Walrus, Carpenter, Robots (no Oysters)

March 24, 2021 10:07 PM

Experimenting with vocal synthesis.

Made using Alter/Ego vocal instrument plug-in by Plogue. Sadly, Plogue has abandoned development and support for Alter/Ego, but it is still available on their website as a free download.

For lyrics I used (some of) the text from Lewis Carroll's "The Walrus and the Carpenter" -- all of the parts related to oysters got left out.

I'm pretty happy with the way it turned out -- the vocals wouldn't fool anyone into thinking that they were actually sung by humans, but I was able to get closer than I had expected when I began playing around with the program.
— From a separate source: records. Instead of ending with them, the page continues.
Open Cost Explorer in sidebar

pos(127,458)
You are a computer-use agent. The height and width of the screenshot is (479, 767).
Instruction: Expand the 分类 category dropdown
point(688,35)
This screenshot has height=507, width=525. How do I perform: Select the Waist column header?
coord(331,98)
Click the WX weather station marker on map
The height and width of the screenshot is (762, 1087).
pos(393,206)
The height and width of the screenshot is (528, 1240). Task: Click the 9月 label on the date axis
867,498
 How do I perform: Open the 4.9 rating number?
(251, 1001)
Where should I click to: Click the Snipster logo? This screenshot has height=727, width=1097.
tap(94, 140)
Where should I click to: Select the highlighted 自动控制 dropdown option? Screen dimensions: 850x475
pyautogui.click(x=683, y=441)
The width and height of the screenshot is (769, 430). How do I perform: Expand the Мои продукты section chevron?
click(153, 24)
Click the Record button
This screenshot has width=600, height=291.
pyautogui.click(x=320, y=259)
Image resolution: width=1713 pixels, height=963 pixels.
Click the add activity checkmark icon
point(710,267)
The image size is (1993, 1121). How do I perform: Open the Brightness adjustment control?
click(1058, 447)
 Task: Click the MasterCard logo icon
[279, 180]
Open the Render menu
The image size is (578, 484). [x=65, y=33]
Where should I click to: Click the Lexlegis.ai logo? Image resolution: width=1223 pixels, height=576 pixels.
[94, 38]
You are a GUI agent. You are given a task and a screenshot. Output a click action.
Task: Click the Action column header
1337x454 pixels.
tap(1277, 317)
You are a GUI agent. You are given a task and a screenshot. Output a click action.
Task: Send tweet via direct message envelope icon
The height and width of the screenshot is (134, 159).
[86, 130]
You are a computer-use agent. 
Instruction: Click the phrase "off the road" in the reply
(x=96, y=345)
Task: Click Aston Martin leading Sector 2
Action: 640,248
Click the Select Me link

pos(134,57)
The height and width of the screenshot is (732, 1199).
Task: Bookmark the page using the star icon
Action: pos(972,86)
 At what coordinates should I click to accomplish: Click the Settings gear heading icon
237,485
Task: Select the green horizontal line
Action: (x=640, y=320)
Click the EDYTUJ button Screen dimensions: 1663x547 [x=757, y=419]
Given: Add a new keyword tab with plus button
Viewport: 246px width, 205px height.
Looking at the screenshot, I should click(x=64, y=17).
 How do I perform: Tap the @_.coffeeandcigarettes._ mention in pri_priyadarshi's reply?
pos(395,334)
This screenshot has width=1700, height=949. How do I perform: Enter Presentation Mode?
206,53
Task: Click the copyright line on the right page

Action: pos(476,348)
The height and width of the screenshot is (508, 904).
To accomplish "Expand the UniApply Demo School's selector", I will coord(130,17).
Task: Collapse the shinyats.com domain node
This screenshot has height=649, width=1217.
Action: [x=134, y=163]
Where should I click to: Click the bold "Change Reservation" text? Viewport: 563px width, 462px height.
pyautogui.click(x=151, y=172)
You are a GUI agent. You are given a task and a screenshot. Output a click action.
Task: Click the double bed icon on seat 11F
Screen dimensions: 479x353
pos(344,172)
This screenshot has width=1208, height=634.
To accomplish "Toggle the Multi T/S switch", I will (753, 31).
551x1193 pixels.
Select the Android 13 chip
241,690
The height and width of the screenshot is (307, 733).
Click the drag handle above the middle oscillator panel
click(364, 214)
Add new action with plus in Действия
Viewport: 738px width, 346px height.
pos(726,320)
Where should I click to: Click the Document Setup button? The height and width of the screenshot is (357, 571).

It took a bunch of time tweaking settings and playing around with MIDI control codes and X-SAMPA (a version of International Phonetic Alphabet that can be done all in ASCII characters) to get there, though.

I used this the soundtrack of the video SILICON in my ongoing Patchouli Project. You can access all of the project videos at my Vimeo showcase page or through my personal homepage (previously posted to MetaFilter Projects).

posted by TwoToneRow (6 comments total) 2 users marked this as a favorite

Nice! I agree, this is a really cool plug-in, especially for the price.
posted by The Vice Admiral of the Narrow Seas at 9:07 AM on March 27


This sounds lovely. I may be gullible, but I would have been fooled. Christmas vibes. Apparently there is an oyster bar in my city called The Walrus and The Carpenter.
posted by Corduroy at 10:21 AM on March 28


Thanks for the compliments, y'all. Nice to know people are listening. Please check out some of my other stuff on Vimeo.

In case anyone here wants to play around with the Alter/Ego plugin: one little trick I found that helps make its voices more realistic is to track each voice twice -- once with the "humanize" parameter set to zero, then a second time with it turned up enough to introduce some randomness in the track's pitch, timing, and vibrato. When the two (slightly different) tracks are panned hard left and right in the mix, you get a nice doubling effect that smooths out some of the robotic character. Reverb helps a lot too. On this particular tune, I think it also helps that there are both male and female voice parts singing harmony parts because each "singer" has their own timing and dynamics, like real people do. There are also some synth "doo" voices (a Roland JV-1080 patch) way in the background that help with blending, kind of like smearing Vaseline on a camera lens for a glamour photo.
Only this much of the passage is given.